Just start walking...Perhaps this was Abram's (later Abraham's) motto, as seemingly out of nowhere, God called him, asking him to do something that, in my mind's eye, seemed to require a lot of a foreigner to God- one who did not even know who God was, let alone follow Him. Yet that is precisely what happened.
Scripture never tells us what went on between the asking and the following. Oh, to be a fly on the wall between God's call and Abram's decision! I can imagine the family conversations, the weighing in or out of such an offer. The risk involved and the obscurity of this promise from a God unknown to Him. Yet Abram followed God right out of his comfort zone to a place he had never been, let alone heard of, all on the premise that God had chosen Abram to make him a great nation with descendants would be so vast that they would not be able to be measured by the grains of sand on the beach or the number of stars in the sky.

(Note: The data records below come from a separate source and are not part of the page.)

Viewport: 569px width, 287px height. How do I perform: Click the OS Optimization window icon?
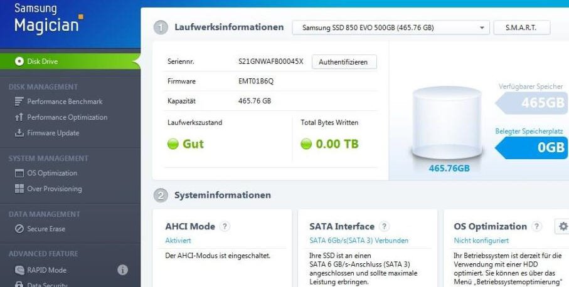[19, 173]
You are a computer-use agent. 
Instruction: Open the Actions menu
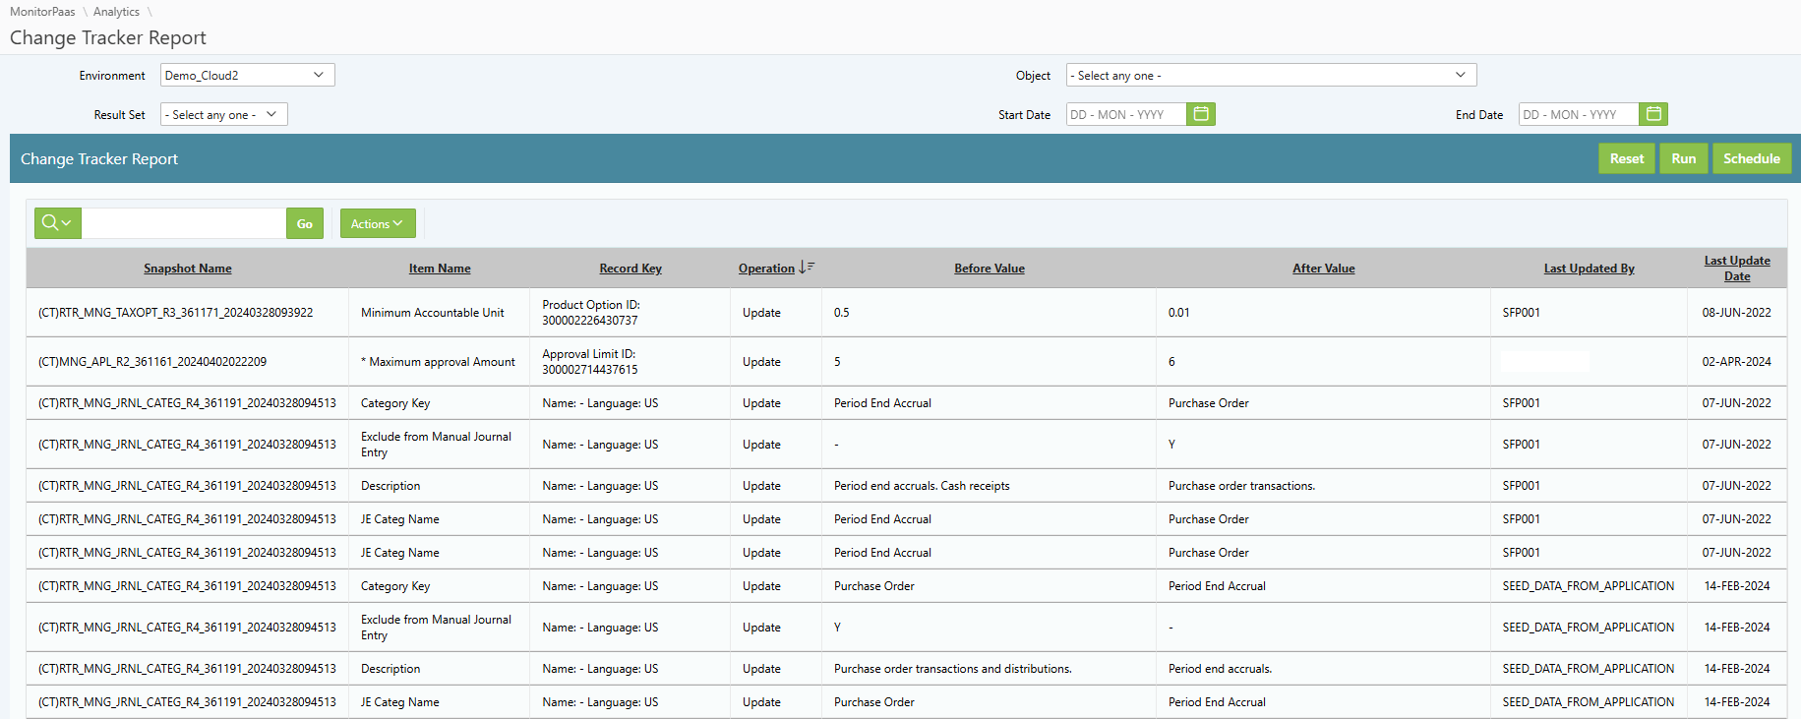[377, 223]
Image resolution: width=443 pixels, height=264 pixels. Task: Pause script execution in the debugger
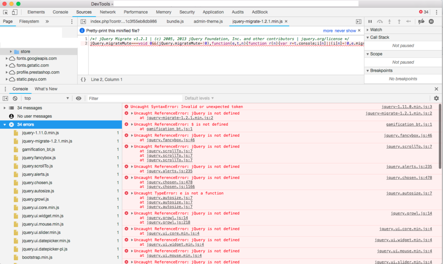pos(370,21)
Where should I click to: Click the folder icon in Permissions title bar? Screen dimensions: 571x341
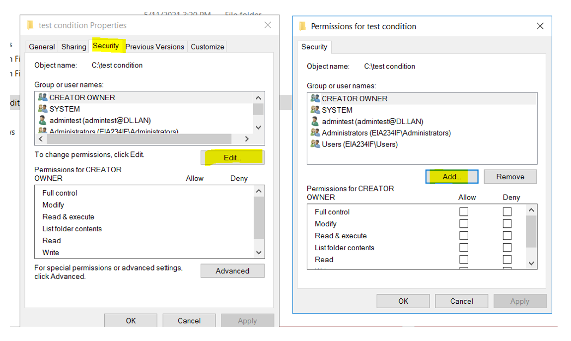[302, 26]

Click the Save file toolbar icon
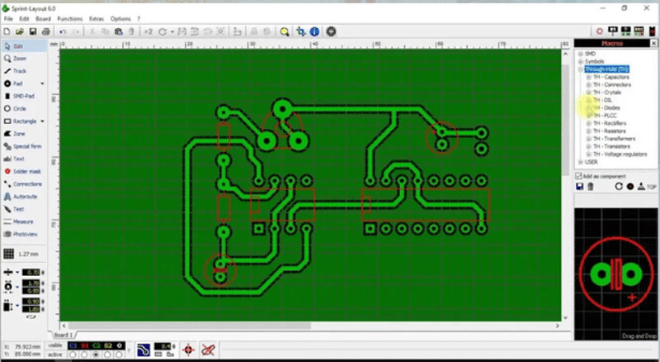click(x=33, y=31)
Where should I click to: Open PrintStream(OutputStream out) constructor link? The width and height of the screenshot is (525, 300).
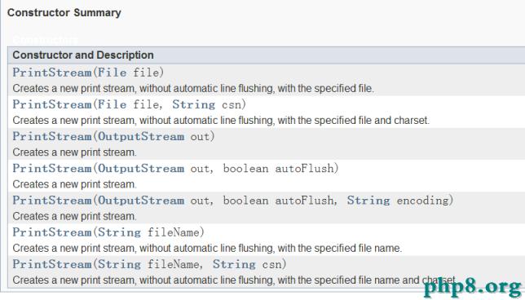[x=52, y=136]
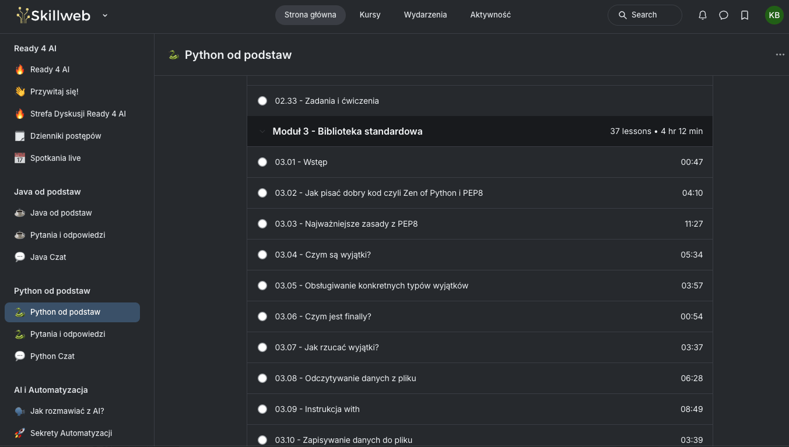Image resolution: width=789 pixels, height=447 pixels.
Task: Open the workspace switcher chevron beside Skillweb
Action: point(105,16)
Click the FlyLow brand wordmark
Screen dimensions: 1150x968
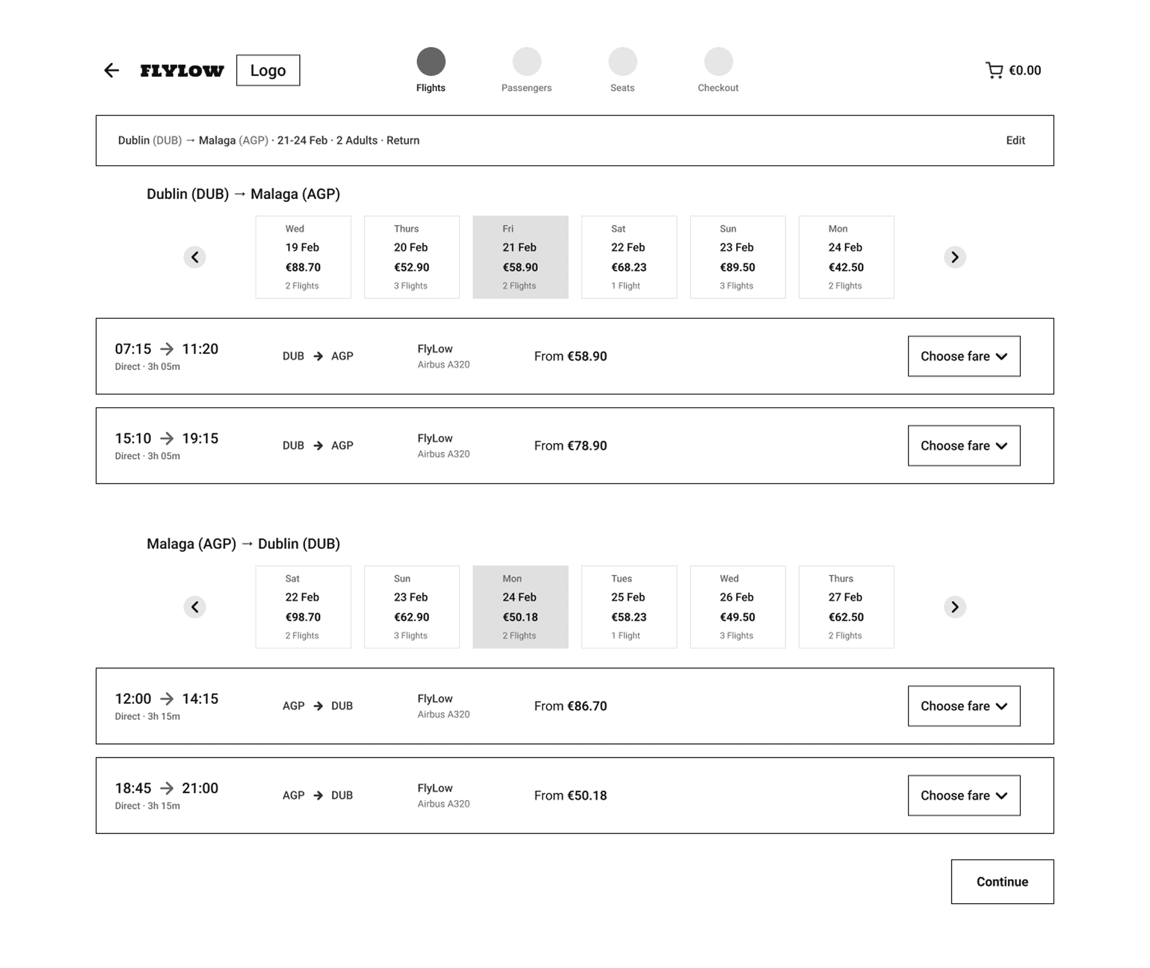(x=182, y=70)
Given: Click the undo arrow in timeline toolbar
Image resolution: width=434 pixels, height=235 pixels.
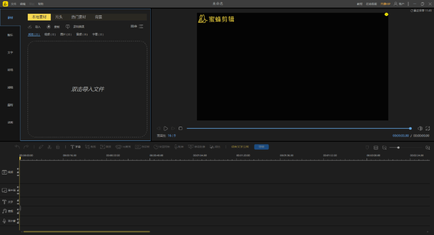Looking at the screenshot, I should [x=17, y=147].
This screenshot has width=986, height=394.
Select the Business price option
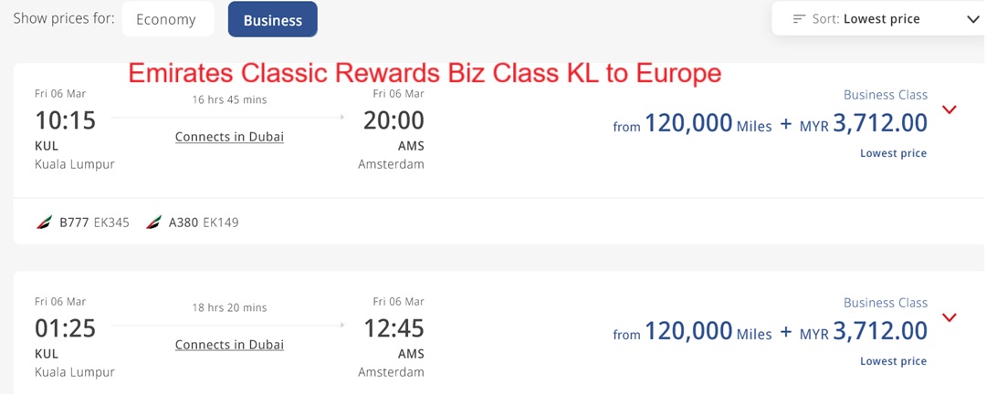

I would like to know if Abram had any reservations. Did he ask around if anyone knew this "God" who had called him to do such a risky thing? Did he wrestle with the difference between uncertainty and irresponsibility? I mean to get up and leave everything? Did he have one of those? Should I stay, or should I go? moments. Then a game-changer entered the picture. If Abram was weighing the options, this could have sealed the deal. God revealed that he would also give them a homeland with one caveat - Abram would never enter the homeland - only his descendants would inherit the land. Yet, decision time was at hand.
Even without access to the conversations or thoughts swirling about in Abram's mind, he obeyed God.
and decided to go with God, whatever this adventure would mean; Abram got up and just started walking. There were bumps in the road, and times when Abram forgot who was leading the mission, such as the little white lie told in Egypt, to endure a famine, and a self-made plan to have a long-awaited child that later divided a nation. Both purely human moments, such times showed they were ordinary people trying to follow God, sometimes forgetting they were following God's plan, not making the plan themselves. Even amid the blunders of this couple, the interruptions they caused, and the consequences that followed, God saw Abram's faithfulness and called him righteous. The faithfulness, not the perfection, of this man, called out, led to fulfilling the plan of God for a great nation from which would come the Messiah, Jesus, all because Abram just started walking.
Friends, trust in the One who makes the plans.
By faith, Abraham, when called to go to a place he would later receive as his inheritance, obeyed and went, even though he did not know where he was going. By faith, he made his home in the promised land like a stranger in a foreign country; he lived in tents, as did Isaac and Jacob, who were heirs with him of the same promise. For he was looking forward to the city with foundations, whose architect and builder is God.
Hebrews 11:8-10 (NIV)
And so, from this one man, and he as good as dead, came descendants as numerous as the stars in the sky and as countless as the sand on the seashore.
Hebrews 11:12 (NIV)
Our faith can't be sustained through plans but rather by trusting the One who makes the plans.